There’s a danger of undue influence being used as a final challenge in contentious probate matters. Until last year, there had been no reported successful challenges to wills based on this claim since May 2007 (Re Edwards) and a number of unsuccessful ones.

But in quick succession, two cases succeeded in January and March. Was this a significant change or simply two unusual victories in a notoriously difficult area?

Family ties

Schomberg v Taylor [2013] EWHC 2269 (Ch) centred on Marlene Taylor, who died in early 2009. Her husband of 40 years had predeceased her in October 2008. Although the couple had no children together, Mr Taylor had two sons from a previous relationship, David and Paul, with whom they were both very close.

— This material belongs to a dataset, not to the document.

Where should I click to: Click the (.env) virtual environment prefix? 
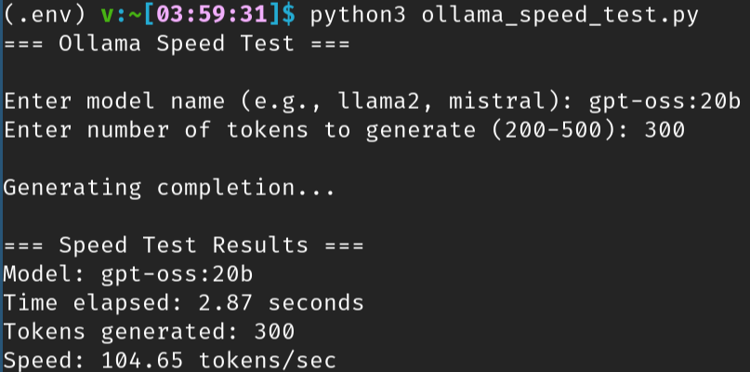coord(46,16)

Mrs Taylor had a brother she did not get on with and a sister, Mrs Peskin, who was married to Mr Peskin with whom she had three children.

Mrs Taylor had made a will in November 2005, drafted by her solicitor, leaving her entire estate to David and Paul equally. However, in December 2008 (two months after her husband’s death) she made another will, drafted by the same solicitor, by which she left £25,000 to her personal assistant and carer (Mrs McKay), £5,000 to her cleaner, only £10,000 each to David and Paul and the residue of her estate to the three Peskin children equally.

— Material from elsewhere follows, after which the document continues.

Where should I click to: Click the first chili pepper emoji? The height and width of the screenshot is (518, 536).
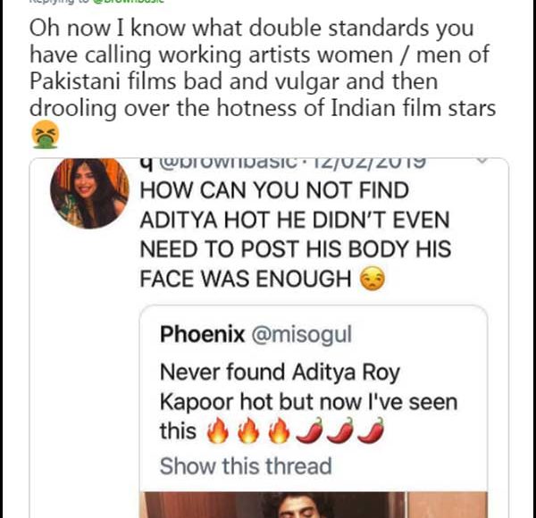point(312,432)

David and Paul challenged the 2008 will’s validity solely on the grounds that it had been procured by Mr Peskin’s undue influence. They succeeded in particular as a result of the following:

  • By October 2008, Mrs Taylor’s health had declined significantly: she had broken her hip twice in 2008 and had made an extremely poor recovery.

  • Also at the meeting in which Mrs Taylor gave instructions for the will was Mr Randall, a retired solicitor, who had acted for Mrs Taylor’s family and whom she had asked to help with the terms of her new will. Mr Randall was a close friend of Mr Peskin’s and had previously acted for him. Mr Peskin had informed Mr Randall that he had lost an investment in an Icelandic bank when it collapsed in October 2008 and was “facing a bit of a crisis”. Mr Peskin also indicated that he expected his three children to lend his wife £40,000 from the inheritance they would receive
    from Mrs Taylor.

  • Mrs Taylor told her solicitor she wanted to reduce the gift to David and Paul because they did not visit or help her. The contemporaneous evidence showed that explanation was untrue, as the three had remained very close after Mr Taylor’s death.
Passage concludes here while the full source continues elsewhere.